WORK-IN-PROGRESS**WORK-IN-PROGRESS**WORK-IN-PROGRESS**WORK-IN-PROGRESS

The purpose of the ACtree2 class is to replace the current ACtree
class used internally to store the Aho-Corasick tree used in PDict
objects.
The design of the ACtree2 class attempts to address the problem of
the size of PDict objects by using a more compact representation
of the AC tree in memory.
Note that unlike ACtree objects, an ACtree2 object will grow while
being used.


EXAMPLE 1: 265400 x 25 PDict
============================

library(Biostrings)
library(drosophila2probe)
dict0 <- DNAStringSet(drosophila2probe$sequence)
pdict0 <- PDict(dict0)
.Call("ACtree_summary", pdict0@threeparts@pptb, PACKAGE="Biostrings")

Total nb of nodes = 4369049
  - 264919 nodes with 0 links  <---- nb of unique reads
  - 3936676 nodes with 1 links
  - 100626 nodes with 2 links
  - 36192 nodes with 3 links
  - 30636 nodes with 4 links
  - 0 nodes with 5 links

  => Size of ACtree is 133.33 MB, size of ACtree2 is 36.53 MB.

After run along Dmelanogaster$chr3R:

Total nb of nodes = 4369049
  - 233150 nodes with 0 links
  - 3151792 nodes with 1 links
  - 37125 nodes with 2 links
  - 236078 nodes with 3 links
  - 205314 nodes with 4 links
  - 505590 nodes with 5 links

  => Size of ACtree is unchanged (133.33 MB), size of ACtree2 is 52.10 MB.
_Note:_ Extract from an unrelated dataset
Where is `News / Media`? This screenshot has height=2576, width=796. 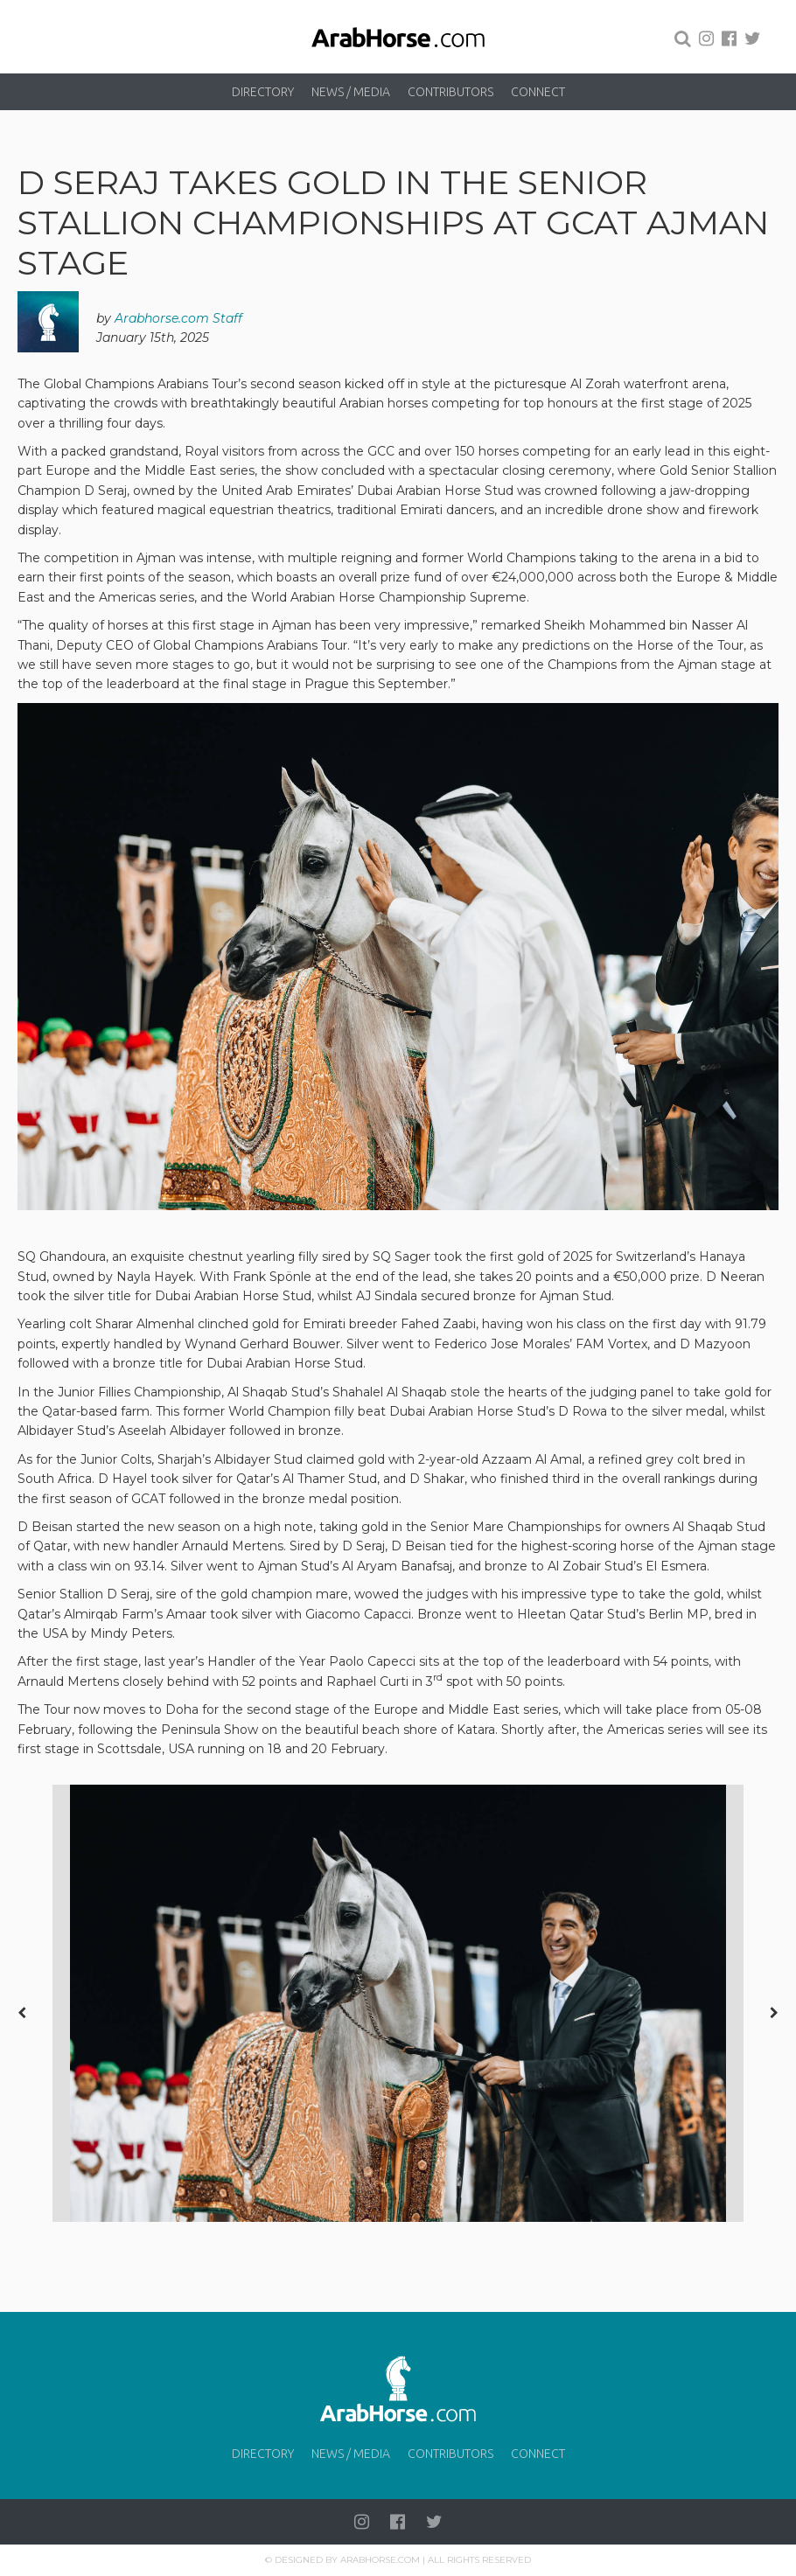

After run along all Dmelanogaster chromosomes:

Total nb of nodes = 4369049
  - 139352 nodes with 0 links
  - 2873668 nodes with 1 links
  - 127646 nodes with 2 links
  - 243409 nodes with 3 links
  - 209713 nodes with 4 links
  - 775261 nodes with 5 links

  => Size of ACtree is unchanged (133.33 MB), size of ACtree2 is 59.2 MB.


EXAMPLE 2: 4469757 x 35 PDict
=============================

library(ShortRead)
path0 <- "~/SolexaYi2"
rfq <- readFastq(path0, pattern="s_1_sequence.txt")
dict0 <- clean(sread(rfq))
pdict0 <- PDict(dict0)

Total nb of nodes = 86597549
  - 3700715 nodes with 0 links  <---- nb of unique reads
  - 80442364 nodes with 1 links
  - 1587411 nodes with 2 links
  - 487874 nodes with 3 links
  - 379185 nodes with 4 links
  - 0 nodes with 5 links

  => Size of ACtree is 2643 MB, size of ACtree2 is 707.5 MB.

After run along Mmusculus$chr1:

Total nb of nodes = 86597549
  - 3519597 nodes with 0 links
  - 70406127 nodes with 1 links
  - 1009987 nodes with 2 links
  - 3816665 nodes with 3 links
  - 3161382 nodes with 4 links
  - 4683791 nodes with 5 links

  => Size of ACtree is unchanged (2643 MB), size of ACtree2 is 902.4 MB.

After run along all Mmusculus chromosomes (22):

Total nb of nodes = 86597549
  - 2508346 nodes with 0 links
  - 62462888 nodes with 1 links
  - 1812094 nodes with 2 links
  - 4558733 nodes with 3 links
  - 3771852 nodes with 4 links
  - 11483636 nodes with 5 links

  => Size of ACtree is unchanged (2643 MB), size of ACtree2 is 1073.2 MB.